Trust Center
Data Sources & Methodology
An honest account of how PayMetric Labs collects, normalizes, and publishes salary benchmarks and contractor day rate data for Ireland and the UK. Read this before you use a benchmark in a negotiation.
Last updated: May 28, 2026
No blended averages
Role, level, and location are always separated before benchmarking.
Confidence scored
Every figure carries a rating so you know how much weight to give it.
Source year visible
Every benchmark shows which data period it reflects.
Where salary data comes from
Salary data is collected from job boards, recruitment firm reports, salary guides, and selected public datasets. Using multiple independent sources lets us cross-check figures and catch outliers before they reach a published benchmark.
Where contractor day rate data comes from
Contractor day rate benchmarks are built from agency rate cards, contractor survey data, and published market intelligence reports covering both Ireland and the UK. Rates are segmented by role, seniority, and IR35 status for UK contractors.

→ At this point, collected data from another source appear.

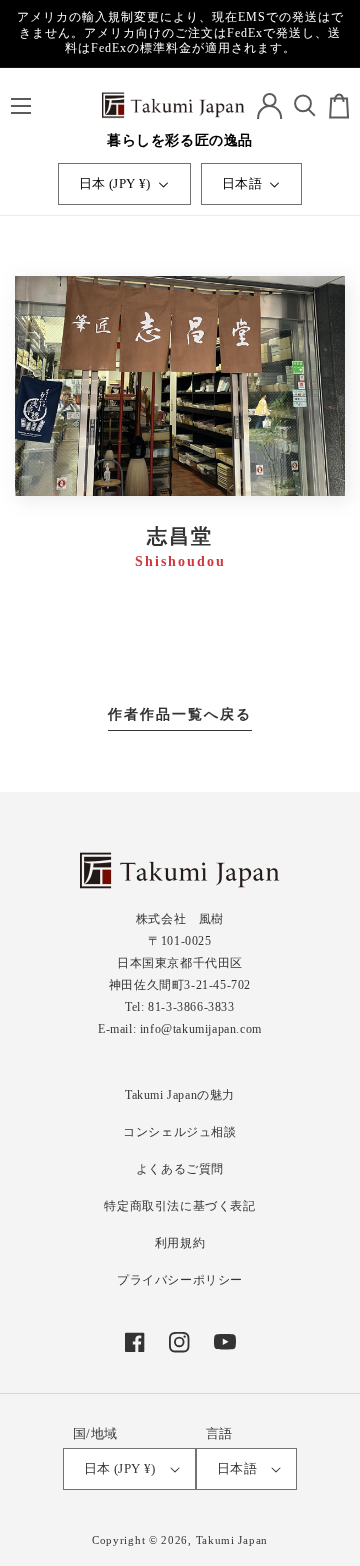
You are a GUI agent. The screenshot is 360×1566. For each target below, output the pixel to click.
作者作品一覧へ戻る (180, 714)
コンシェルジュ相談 (179, 1132)
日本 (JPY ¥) (115, 183)
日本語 (242, 183)
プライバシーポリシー (180, 1280)
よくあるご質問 (180, 1169)
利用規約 (180, 1243)
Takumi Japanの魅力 (180, 1095)
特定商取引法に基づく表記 (179, 1206)
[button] (20, 106)
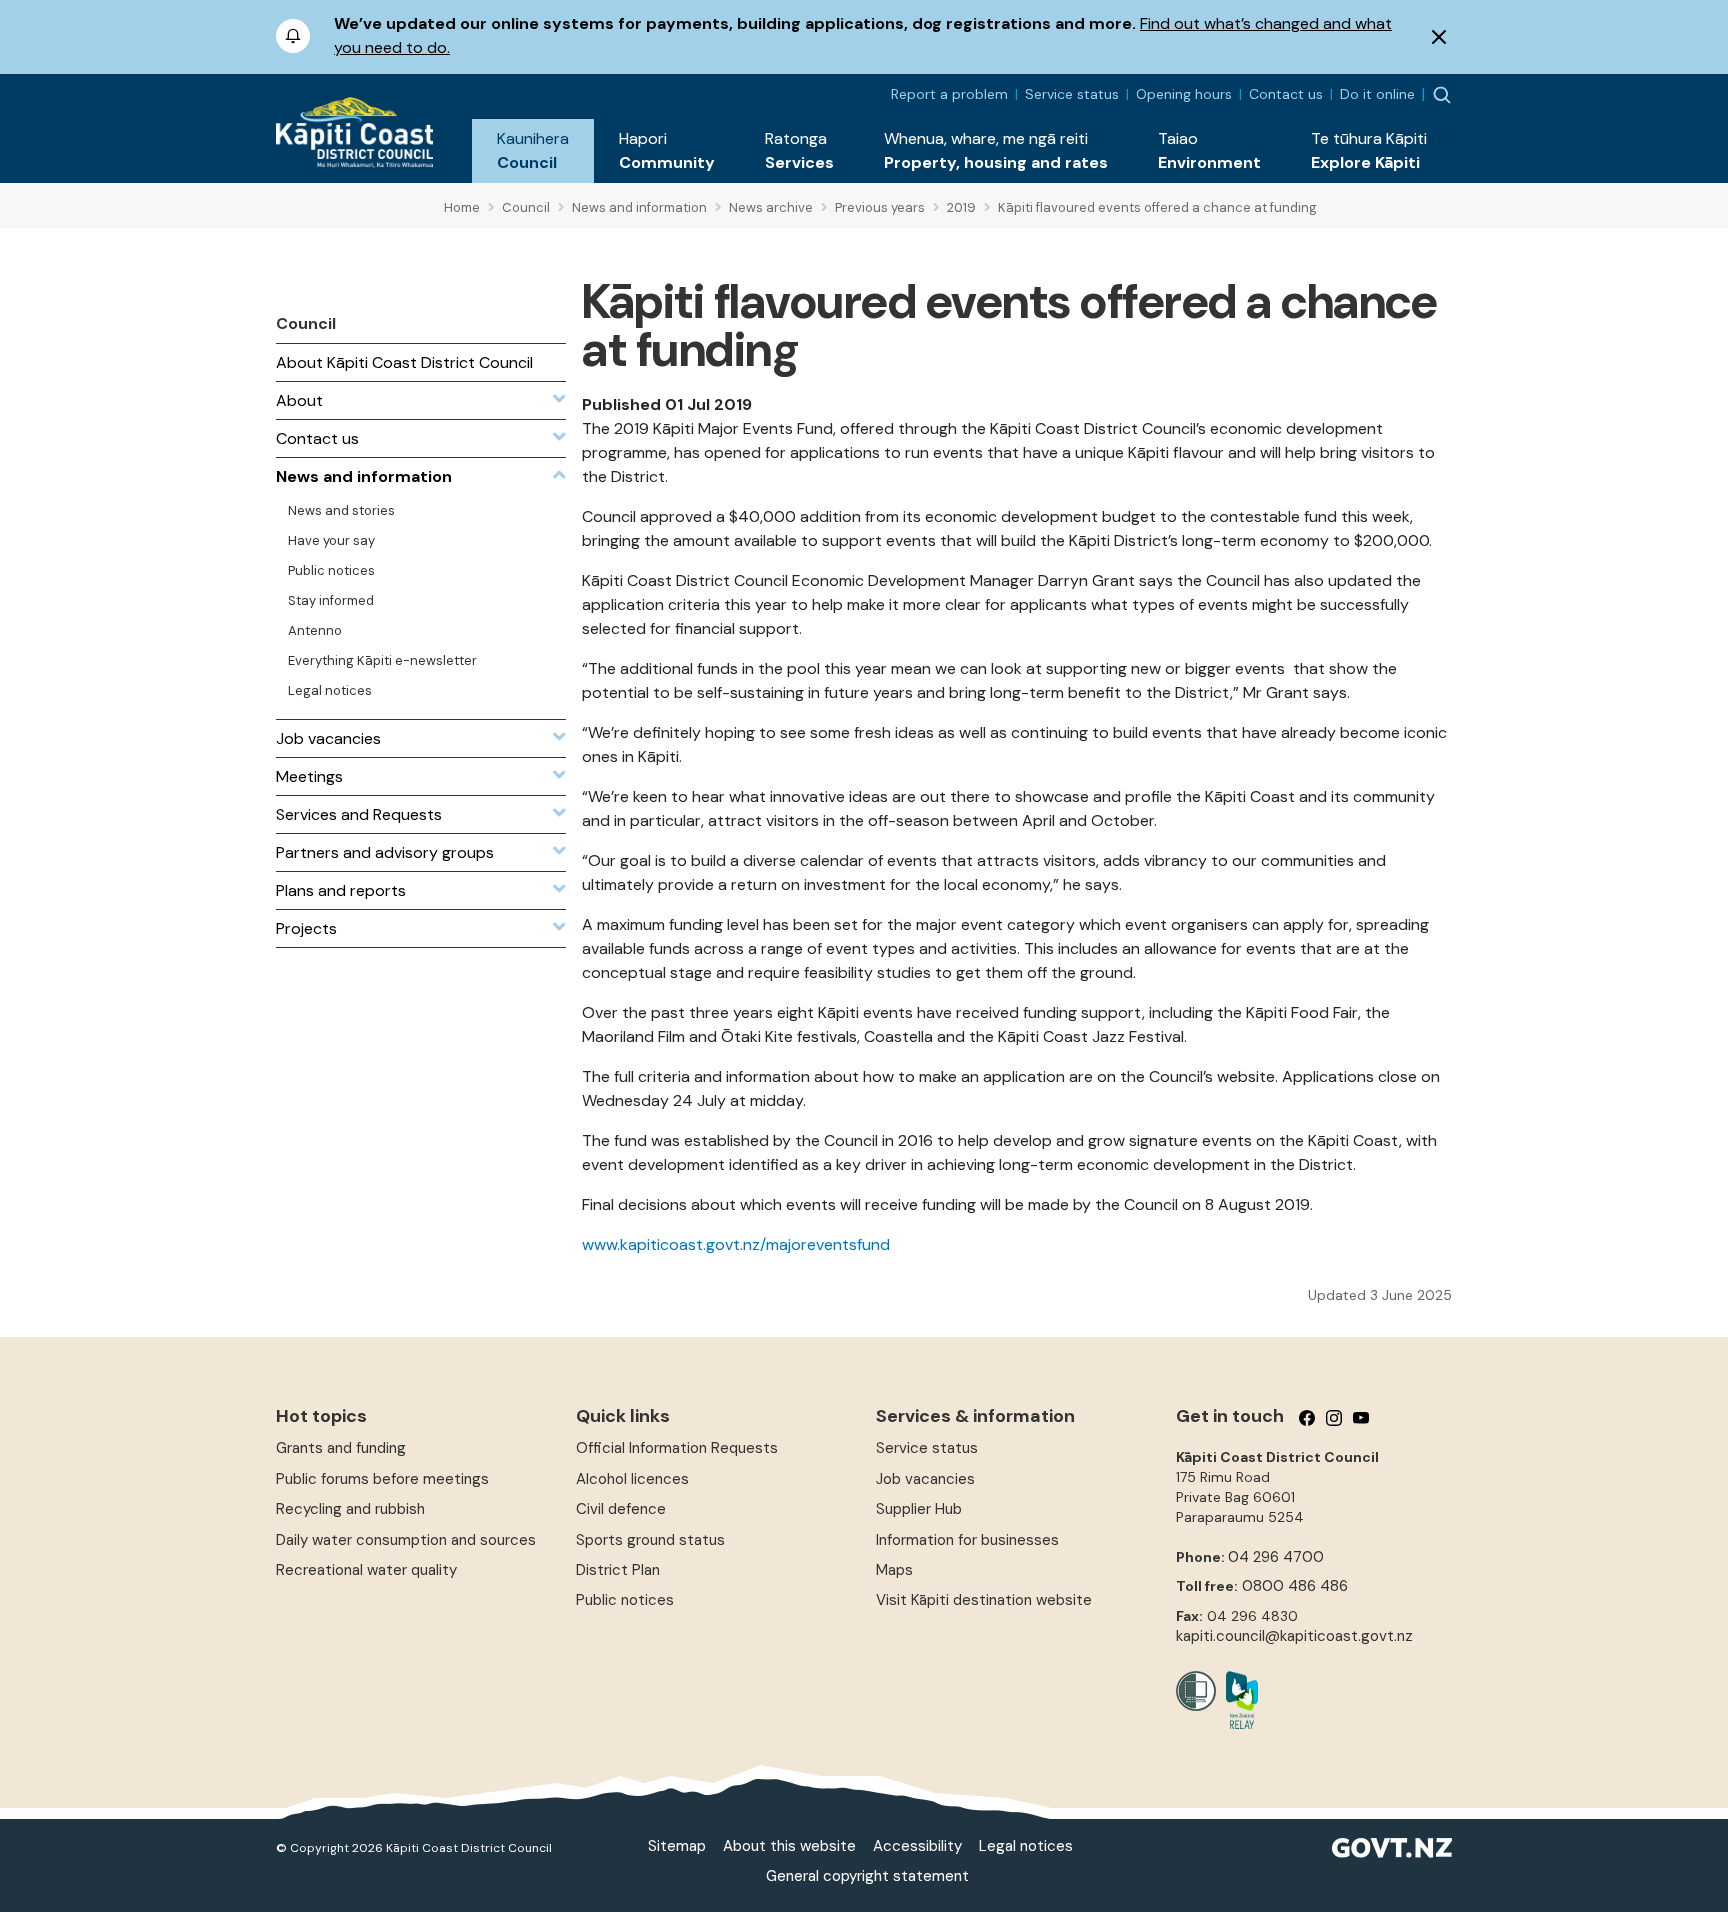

Why we standardize before benchmarking
Data from different sources uses different job titles and seniority definitions. We map everything into consistent role families and levels before calculating any figure. A day rate and a salary for the same role are measured on an equivalent basis.
How confidence scores are assigned
Every benchmark, salary or day rate, gets a confidence score based on how many sources back it, how consistent those sources are with each other, and how recent the data is. High Confidence means you can cite it in a negotiation. Moderate Confidence is directional context.
How market intelligence reports are built
The same benchmark data that powers individual role pages feeds our market intelligence reports, ranking the highest-paying roles, tracking which skills are most in demand, and identifying where pay is growing fastest across both permanent and contract hiring.
Currency and regional separation
Ireland (EUR) and UK (GBP) benchmarks are kept entirely separate with local currency context preserved. We do not convert between currencies in a way that would distort comparisons. IR35 context is applied only to UK contractor benchmarks.
Contractor structure context for Ireland
Ireland contractor day rate benchmarks include take-home estimates across the three main contractor structures: sole trader, PAYE umbrella, and director (personal limited company). These estimates use current Revenue tax rates and are provided for guidance only.
How often data is refreshed
Benchmark datasets are reviewed on a rolling cycle. The source year shown on every salary and contractor day rate page tells you exactly which data period a benchmark reflects, so you always know how recent the figure is before using it.
Benchmark pipeline
How We Turn Salary and Day Rate Data Into Published Benchmarks
Collect salary and day rate data from trusted sources
We gather salary ranges, contractor day rates, job titles, seniority levels, and location data from salary guides, job boards, recruitment firm rate cards, and selected public datasets, covering both permanent and contract compensation.
Output
Raw salary and day rate data
Standardize roles, seniority, and locations
Job titles are mapped into consistent role families and seniority levels, and currencies are standardized so a senior engineer in Dublin can be compared fairly with one in London, whether on a salary or a contractor day rate.
Output
Like-for-like salary and rate groups
Calculate ranges, benchmarks, and percentile bands
We calculate the median, P25, P75 percentile bands, and year-on-year pay movement for each role and location. For contractor day rates, we also apply IR35 and contractor structure context for the UK and Ireland respectively.
Output
Published salary and day rate benchmarks
Quality-check and publish
Each benchmark gets a confidence score based on how much data backs it up and how consistent sources are with each other. Pages only go live once they pass quality and editorial review.